Prisms and the Rainbow

illustration of white light passing through a triangular prism, forming rainbow light

Refraction

photo of yellow lasar light passing through a block of glass at an angle. The light tilts at a different angle inside the glass.

diagram of light changing angle when it enters a different material.

Before we get to prisms we should begin with the physics concept, refraction. Refraction describes the change in direction of a light ray when it passes into a different material. While all wavelengths of light move at c = 2.998⁸ m/s in a vacuum, they do not move at the same speed in materials (including air). The more densely packed with atoms the material is, the slower the light will be, as the light interacts with the electrons in the atoms. It is important to note that if the light ray hits the surface at a 90 degree angle, while it will change speed, it will not change direction. If the ray hits at any angle other than 90 degrees, its direction will change in the new material. The "slower" or "faster" the material is compared to the original, the greater the change. The index of refraction is a constant for one specific material, and it determines the angle of refraction.

illustrative gif showing wavefronts hitting a material at an angle, becoming condensed and tilted.

image source

The reason the light rays change direction when they hit a surface at an angle other than 90 degrees, is because light travels in waves. Because the speed of the wave changes and different peaks/valleys of the light ray hit the surface at the same time, the light has to bend in order for the wave peaks and valleys to stay intact.
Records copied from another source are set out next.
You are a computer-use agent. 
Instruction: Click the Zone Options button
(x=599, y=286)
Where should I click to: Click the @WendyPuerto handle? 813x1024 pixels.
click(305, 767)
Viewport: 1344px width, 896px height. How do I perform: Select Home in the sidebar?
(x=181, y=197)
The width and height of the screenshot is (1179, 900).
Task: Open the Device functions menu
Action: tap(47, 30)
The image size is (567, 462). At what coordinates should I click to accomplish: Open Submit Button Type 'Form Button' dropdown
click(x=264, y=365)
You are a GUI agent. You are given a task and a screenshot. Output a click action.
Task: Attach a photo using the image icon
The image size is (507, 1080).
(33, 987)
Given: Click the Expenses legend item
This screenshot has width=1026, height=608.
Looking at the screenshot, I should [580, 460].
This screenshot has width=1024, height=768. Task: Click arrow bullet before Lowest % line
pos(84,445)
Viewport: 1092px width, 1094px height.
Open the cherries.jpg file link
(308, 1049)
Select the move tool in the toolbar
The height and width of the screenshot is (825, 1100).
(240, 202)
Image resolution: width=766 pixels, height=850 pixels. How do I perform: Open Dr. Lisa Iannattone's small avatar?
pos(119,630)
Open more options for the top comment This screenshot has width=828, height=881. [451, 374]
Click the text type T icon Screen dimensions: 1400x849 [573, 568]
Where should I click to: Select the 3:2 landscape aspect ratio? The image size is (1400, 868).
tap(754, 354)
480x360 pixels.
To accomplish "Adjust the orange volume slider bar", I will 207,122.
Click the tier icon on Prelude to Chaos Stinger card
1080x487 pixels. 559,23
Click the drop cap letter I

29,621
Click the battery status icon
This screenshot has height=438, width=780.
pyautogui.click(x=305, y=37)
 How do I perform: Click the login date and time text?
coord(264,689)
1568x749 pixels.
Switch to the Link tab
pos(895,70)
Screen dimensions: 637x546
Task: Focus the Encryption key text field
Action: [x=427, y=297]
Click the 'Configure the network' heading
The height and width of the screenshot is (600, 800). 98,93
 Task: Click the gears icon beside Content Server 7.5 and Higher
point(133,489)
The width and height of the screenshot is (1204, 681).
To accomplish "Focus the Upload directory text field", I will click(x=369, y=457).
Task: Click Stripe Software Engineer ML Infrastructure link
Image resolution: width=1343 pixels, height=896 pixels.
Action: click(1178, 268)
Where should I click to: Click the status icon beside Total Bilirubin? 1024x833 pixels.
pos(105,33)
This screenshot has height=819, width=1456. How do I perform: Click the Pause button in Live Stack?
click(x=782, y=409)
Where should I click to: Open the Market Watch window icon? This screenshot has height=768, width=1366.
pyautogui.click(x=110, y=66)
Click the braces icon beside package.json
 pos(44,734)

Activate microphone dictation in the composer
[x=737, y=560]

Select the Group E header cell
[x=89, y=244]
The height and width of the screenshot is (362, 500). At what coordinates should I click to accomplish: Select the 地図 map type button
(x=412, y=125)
See the gif above for illustration.

Prisms

illustrative gif showing white light exiting a prism as waves of colored light. The purple waves are the smallest and red waves are the longest.

This illustration is from this wikipedia page

Prisms can split white light into its spectral components (the different wavelengths). Since the prism is a different material than air (such as glass or quartz), the photons travel at a slightly slower speed in said material. Even in the same material, different wavlengths of light will move at different rates through the material. This causes them to also go in different directions from each other. Different wavelenths of light have different frequencies (inversely proportional to wavelength), which determines the rate at which the waves move through a material (phase velocity). Violet light has the highest frequency (thus highest phase velocity) and red light has the lowest frequency (and phase velocity). Since violet wavlenegths have more frequent waves, it is more affected when it hits an angled surface. The slightly different direction these wavelegths go in separates them, allowing the individual colors to be seen rather than just white light. Note that if the surface is perpendicular to the light, the wavelengths will not separate, as the direction will not change.

Being the slowest wavelength, the red light path is the least changed by refraction, leading it to be "on top". Violet is the most affected, thus it is on bottom.

The shape of prisms

diagram showing how light splits into colors when it passes through a parallel glass surface versus light passing through an edge of glass.

diagram slightly edited from BarsMonster on StackExchange

Most glass windows do not throw rainbows when direct sunlight passes through them, however many leaded glass windows will (at the right time of day). Likewise a cube (or any rectangular prism) of glass/crystal will not separate white light into colors, but a pyramid or triangular prism will. This is because a normal window or cube has parallel surfaces that the light enters and exits. When the light exits the parallel glass surface, the lights refraction as it passes back into air is the reverse of that as it entered the glass, stopping the divergence, meaning the colors have only seperated for as long as they were in the relatively thin glass. Because a pyramid or beveled edge does not have parallel surfaces, the light upon exiting the glass will be additionally refracted, separating the colors further.

In the diagram above, the parallel rainbows (through a parallel faced material) will overlap, creating white again, except at the very edges where a red-yellow edge may be observed on one side and a blue-violet edge on the other side. Conversely, the converging surfaces separate the colors enough that each color forms their own band, only overlapping near the surface of the prism

photo of a pyramid shaped crystal on one of its sides, casting a short rainbow on the counter

my photo

Here you can see a prism dispersing light into a rainbow, where the colors overlap closer to the prism. You can also see a triangle of light with a blue edge and a red edge, demonstrating the parallel surface example (though it was not produced by a parallel surface, it is likely the first surface was more perpendicular to the incoming light, thus the wavelengths were not refracted much, allowing them to overlap significantly).

Rainbows

So what do prisms have to do with the rainbows we see in the sky?

Diagram of a raindrop creating a rainbow. white light enters the drop and reflects off the inside surface of the drop, then exits the drop in rainbow colors. the reflection of light forms a 42 degree angle with the incident ray

Basically, water droplets in the air act as prisms, splitting the white light from the sun into a spectrum of colors. Notice that the light is reflected by the inside of the water droplets. So the light enters the droplet, is reflected by the inside surface of the droplet, and then exits the droplet. Note that most of the light that enters the water drop passes right through it rather than reflecting, but this light does not form a rainbow, only those that are reflected within the drop do. This will be explained in an upcoming page.